Among medications, they calculated a year's supply of topical prostaglandin analogs, beta blockers, alpha agonists, carbonic anhydrase inhibitors and fixed-dose combination medications.
Among surgeries, they included any type of laser trabeculoplasty, and trabeculectomy. They excluded glaucoma drainage devices and minimally invasive glaucoma surgeries because these are not available in many of the countries they studied.
They adjusted prices for purchasing power parity exchange rates. This alternative to market exchange-rates uses a basket of goods and services to determine the value of a currency relative to an index currency. Zhao and colleagues chose the United States as the index country, converting the price of glaucoma interventions from local currencies into U.S. dollars. They also adjusted where necessary for inflation.
To gauge affordability, the researchers determined median annual household income. While acknowledging there is no widely accepted threshold for affordability, the researchers settled on 2.5% of median household income.
They found that prostaglandin analogs were unaffordable in 41% of countries, laser trabeculoplasty in 44% and trabeculectomy in 78%.
Beta blockers were the cheapest class of medication in all 37 countries, ranging from $0.02/d in China to $0.53/d in Germany and Qatar. Prostaglandin analogs were the most expensive in 54.1% of countries. The lowest prostaglandin price was in the United Kingdom, $0.08/d and the highest in Jamaica, $3.29/d.
The cost of a year's supply of timolol ranged from 0.06% of median annual household income in Switzerland to 5% in Ghana. Ghana and South Africa were the only countries where timolol was unaffordable by these researchers' definition.

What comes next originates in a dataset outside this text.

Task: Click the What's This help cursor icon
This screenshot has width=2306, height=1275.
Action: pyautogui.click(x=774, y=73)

The cost of a year's supply of latanoprost compared to median annual household income ranged from 0.9% in the United Kingdom to 27.4% in Eithiopia. It was unaffordable in 15 countries, all of them developing.
The ratio of prices for brand name drugs to generic drugs ranged from 0.6 in Greece to 3.5 in the United States.

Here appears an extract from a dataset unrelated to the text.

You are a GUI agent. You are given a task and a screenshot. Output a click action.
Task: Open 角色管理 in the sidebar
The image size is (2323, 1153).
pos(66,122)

The lowest cost of laser trabeculoplasty was in Switzerland, where it equaled 0.2% of median annual household income. The highest was in Egypt: 16.7%. It was unaffordable in 15 countries of which 11 were developing.
The lowest cost of trabeculectomy was in Norway, where it equaled 0.3% of median annual household income. The highest was in Egypt: 41.7%. It was unaffordable in 28 countries, of which 18 were developing.
In 18 countries, 12 of them developing, laser trabeculoplasty cost less than a 3-year supply of latanoprost. In 22 countries bilateral trabeculectomy cost more than a 3-year supply of dual therapy with prostaglandin analogs and beta blockers.
This analysis led the researchers to conclude that timolol might be the most viable option for many people with glaucoma worldwide. Since prostaglandin analogs are not affordable in many developing countries, patients in these countries who can't control glaucoma with timolol might find laser trabeculoplasty be the best option, the researchers suggested.
They acknowledged several limitations to their study, in particular the difficulty of accounting for health insurance and its influence in mitigating costs to patients.